Almost immediately after the death of Stalin, many of the repressive policies that he had instituted were dismantled. Under the leadership of Nikita Khrushchev, political controls were to some degree relaxed, and cultural life experienced a brief period of revival. However, opposition to Khrushchev gradually gained strength within the party, and in 1964 he was ousted. By the 1970s, Leonid Brezhnev, as general secretary of the Communist Party of the Soviet Union (CPSU), had become the next prominent Soviet leader. The country entered a decade-long period of stagnation, its rigid economy slowly deteriorating and its political climate becoming increasingly pessimistic. When Brezhnev died in 1982 he was succeeded as a general secretary first by Yuri Andropov, the head of the KGB, and then by Konstantin Chernenko, neither of whom managed to survive long enough to effect significant changes. In March of 1985, when Mikhail Gorbachev became general secretary, the need for reforms was pressing.
Perestroika
Gorbachev's platform for the new Soviet Union was based on two now-famous terms — glasnost (openness) and perestroika (restructuring). Like Khrushchev, Gorbachev intended to resuscitate the Soviet economy by loosening up a bit on social control, opening some room for new ideas, relaxing control of the economy, and generally allowing for a little fresh air. Restructuring began in earnest with a vigorous housecleaning of the bureaucracy and a significant investigation into corruption.
For the first time in decades, the problems of the country became subjects for open public discussion. Poverty, corruption, the enormous mismanagement of the country's resources, the unpopularity of the Afghan war, and a host of other problems and grievances were raised. Radical reform leaders emerged, including the new Moscow Party chief Boris Yeltsin, and prominent dissidents like Andrei Sakharov were able to voice their views for the first time. For some peculiar reason, the government found that it was the target of most of the criticism, but it also found that it wasn't any longer in such a position to do anything but try to move with the flow of events.

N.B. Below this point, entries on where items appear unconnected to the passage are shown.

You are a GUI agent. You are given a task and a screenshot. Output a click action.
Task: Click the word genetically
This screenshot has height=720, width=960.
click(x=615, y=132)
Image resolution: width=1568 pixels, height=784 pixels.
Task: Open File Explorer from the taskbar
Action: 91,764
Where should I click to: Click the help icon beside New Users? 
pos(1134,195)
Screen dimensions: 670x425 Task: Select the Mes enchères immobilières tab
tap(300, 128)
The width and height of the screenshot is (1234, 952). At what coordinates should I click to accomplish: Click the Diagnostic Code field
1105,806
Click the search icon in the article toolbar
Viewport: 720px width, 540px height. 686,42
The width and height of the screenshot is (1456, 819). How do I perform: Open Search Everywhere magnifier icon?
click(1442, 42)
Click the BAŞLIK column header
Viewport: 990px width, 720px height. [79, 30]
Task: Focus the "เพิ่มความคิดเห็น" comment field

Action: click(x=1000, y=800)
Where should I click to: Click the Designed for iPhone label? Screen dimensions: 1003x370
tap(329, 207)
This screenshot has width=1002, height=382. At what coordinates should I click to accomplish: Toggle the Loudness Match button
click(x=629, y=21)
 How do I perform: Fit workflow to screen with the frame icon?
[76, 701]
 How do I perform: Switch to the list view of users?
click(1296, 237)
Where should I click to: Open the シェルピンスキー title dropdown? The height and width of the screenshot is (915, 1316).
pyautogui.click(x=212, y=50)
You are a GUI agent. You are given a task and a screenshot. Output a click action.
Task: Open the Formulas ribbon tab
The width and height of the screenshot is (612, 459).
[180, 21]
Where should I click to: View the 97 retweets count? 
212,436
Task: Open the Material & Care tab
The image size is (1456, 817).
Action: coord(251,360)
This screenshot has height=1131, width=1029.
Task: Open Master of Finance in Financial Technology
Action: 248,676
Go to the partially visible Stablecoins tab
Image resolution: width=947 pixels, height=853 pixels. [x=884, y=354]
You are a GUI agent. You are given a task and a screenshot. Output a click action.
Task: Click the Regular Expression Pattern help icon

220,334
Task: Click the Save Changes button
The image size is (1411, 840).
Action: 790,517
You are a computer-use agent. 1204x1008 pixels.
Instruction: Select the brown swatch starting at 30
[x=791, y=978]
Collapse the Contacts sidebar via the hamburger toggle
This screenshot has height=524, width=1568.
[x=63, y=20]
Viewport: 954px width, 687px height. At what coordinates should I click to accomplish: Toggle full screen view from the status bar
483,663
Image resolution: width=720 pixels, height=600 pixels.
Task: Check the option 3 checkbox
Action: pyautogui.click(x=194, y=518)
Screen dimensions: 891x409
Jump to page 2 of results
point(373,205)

In 1990 the Soviet Union began to unravel. Its own constituent republics began to issue declarations of independence. In the Russian Republic, Yeltsin was elected chairman of the Parliament, taking a lead in the independence movement. Gorbachev, caught between popular demands for more radical reform and party demands for the re-imposition of strict control, failed to satisfy either side.
The Russian Federation
The following summer, the radical reform movements became strong enough to openly defy the government. By the end of the year, the Soviet Union had been voted out of existence, to be replaced by a Commonwealth of Independent States (CIS). On December 25, Gorbachev resigned, and at midnight of December 31, the Soviet flag atop the Kremlin was replaced by the Russian tricolor.